On the very first page of my textbook's Hilbert spaces chapter I've found the following statement:
Let $(V,\langle \cdot ,\cdot \rangle)$ be an inner product space. $(v_j)_{j\in\mathbb N}\subset V$.
$$\lim_{j\rightarrow \infty} v_j=v\iff \lim_{j\rightarrow \infty} \|v_j-v\|=0$$
Now, we know that $L^2_{\mathbb R}$ is a inner product space (a complete one), with norm defined by
$$\|u\|=\|u\|_2=\bigg(\int u^2d\mu\bigg)^{1/2}$$
Hence the previous statement reads
For $(v_j)_{j\in\mathbb N}\subset L^2_{\mathbb R}(\mu)$
$$\lim_{j\rightarrow \infty} v_j=v\iff \lim_{j\rightarrow \infty} \|v_j-v\|_2=0$$
Namely, the sequence converges pointwise iff it converges in $L^2$-sense.
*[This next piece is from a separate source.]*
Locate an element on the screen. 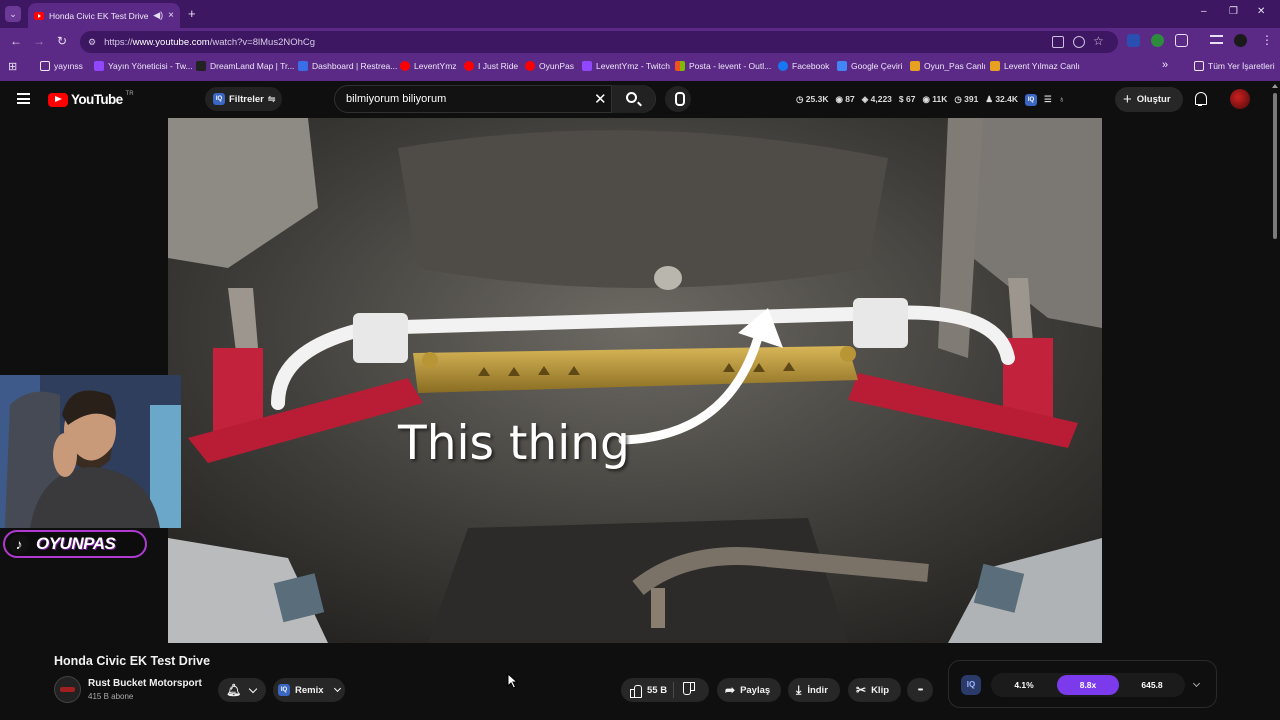  menu-hamburger-icon is located at coordinates (24, 98).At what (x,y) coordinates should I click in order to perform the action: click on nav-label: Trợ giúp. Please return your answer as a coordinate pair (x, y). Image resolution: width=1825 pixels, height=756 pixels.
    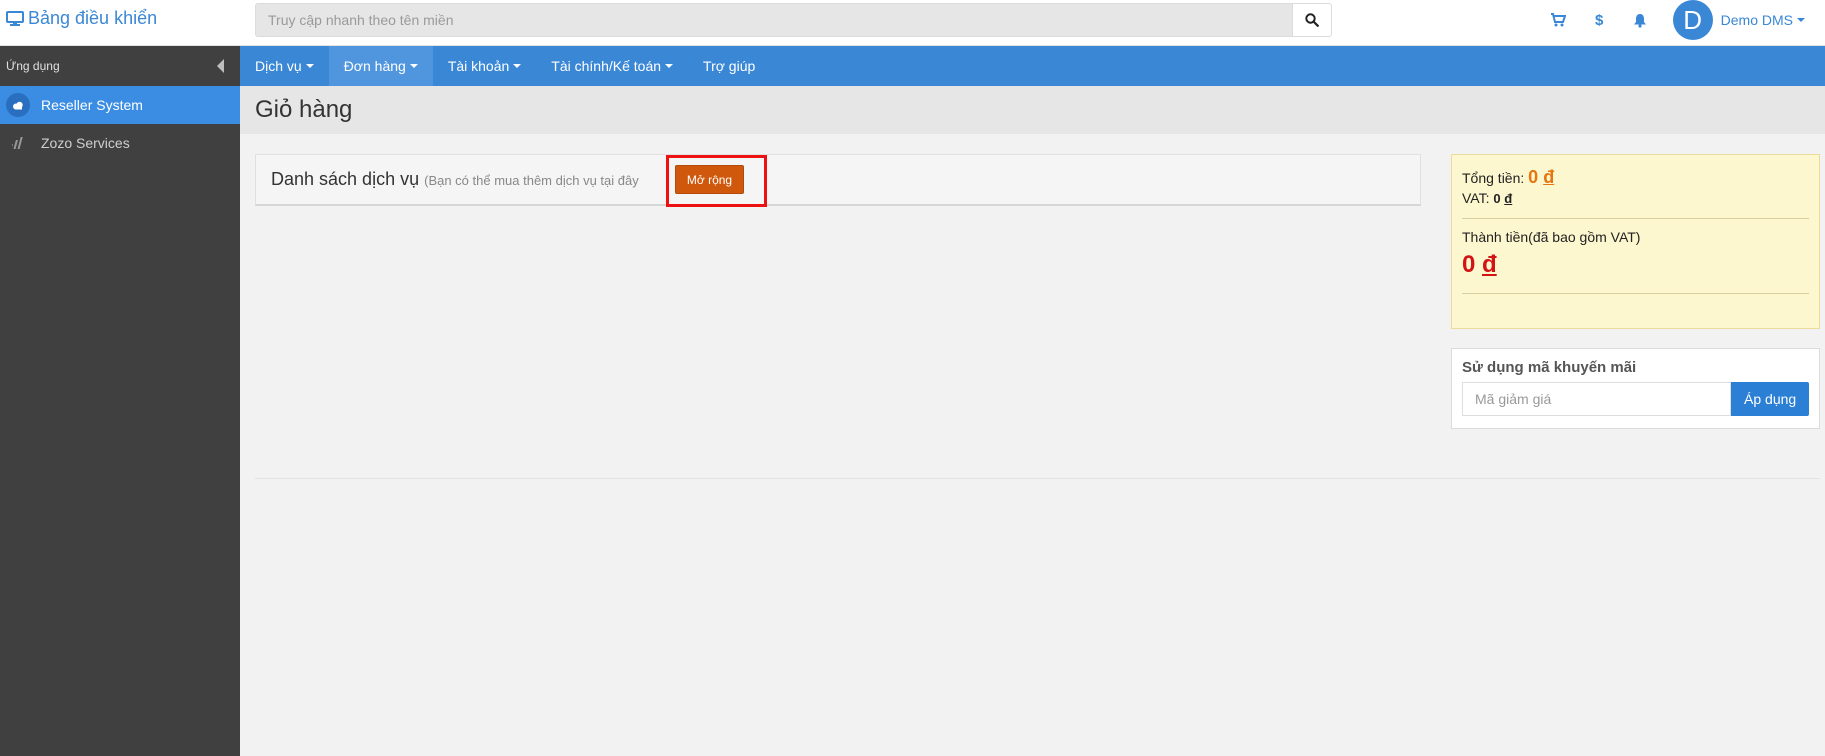
    Looking at the image, I should click on (730, 66).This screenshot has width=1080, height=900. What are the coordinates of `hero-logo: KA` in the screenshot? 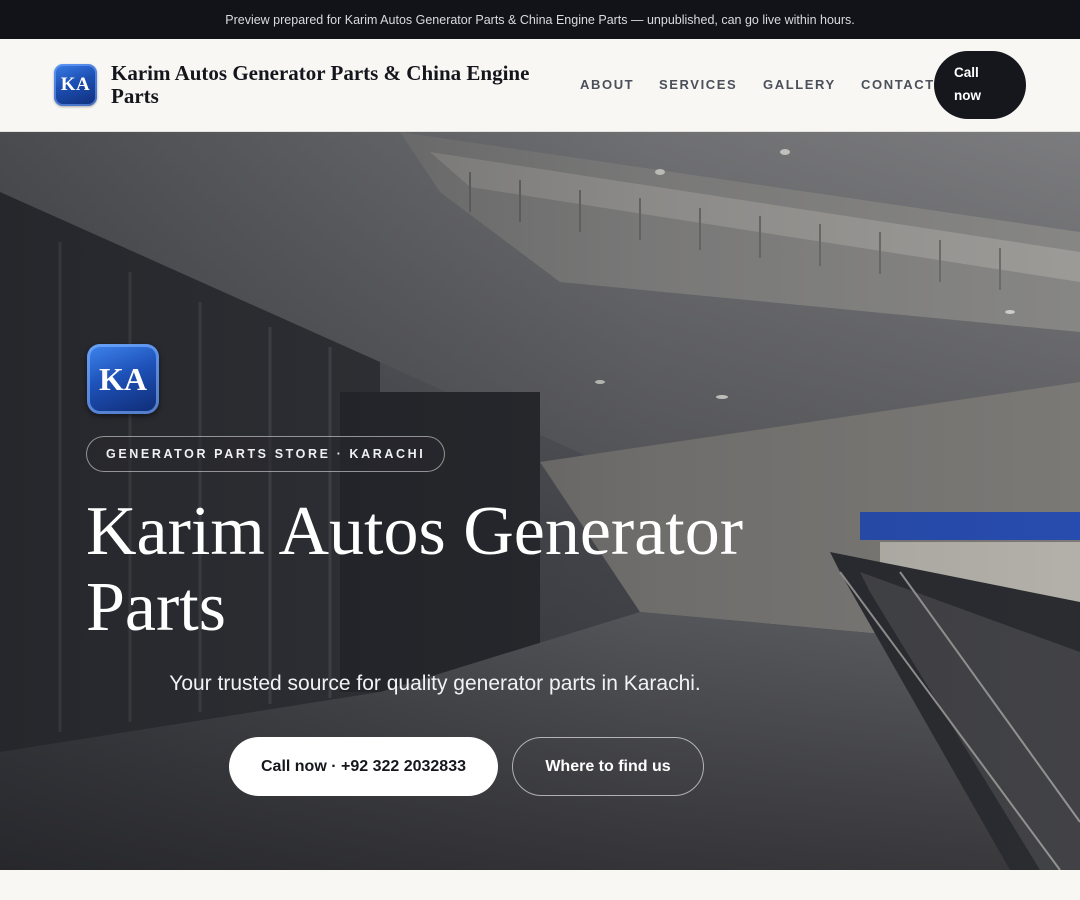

But, if I am not mistaken in general point-wise convergence does not guarantee convergence in $L^2$.
Conversely if the sequence converges in $L^2$ I can say that there's a subsequence converging a.e. in $\mathbb R$.
Is this a particular property of $L^2$ spaces? Am I missing something? Thanks.
Yes. The notation $\lim_{j \to \infty} v_j = v$ says nothing about pointwise convergence. It simply is a notation for the statement that $v_j$ converges to $v$ in $L^2$, which by definition means $\|v_j - v\|_2 \to 0$.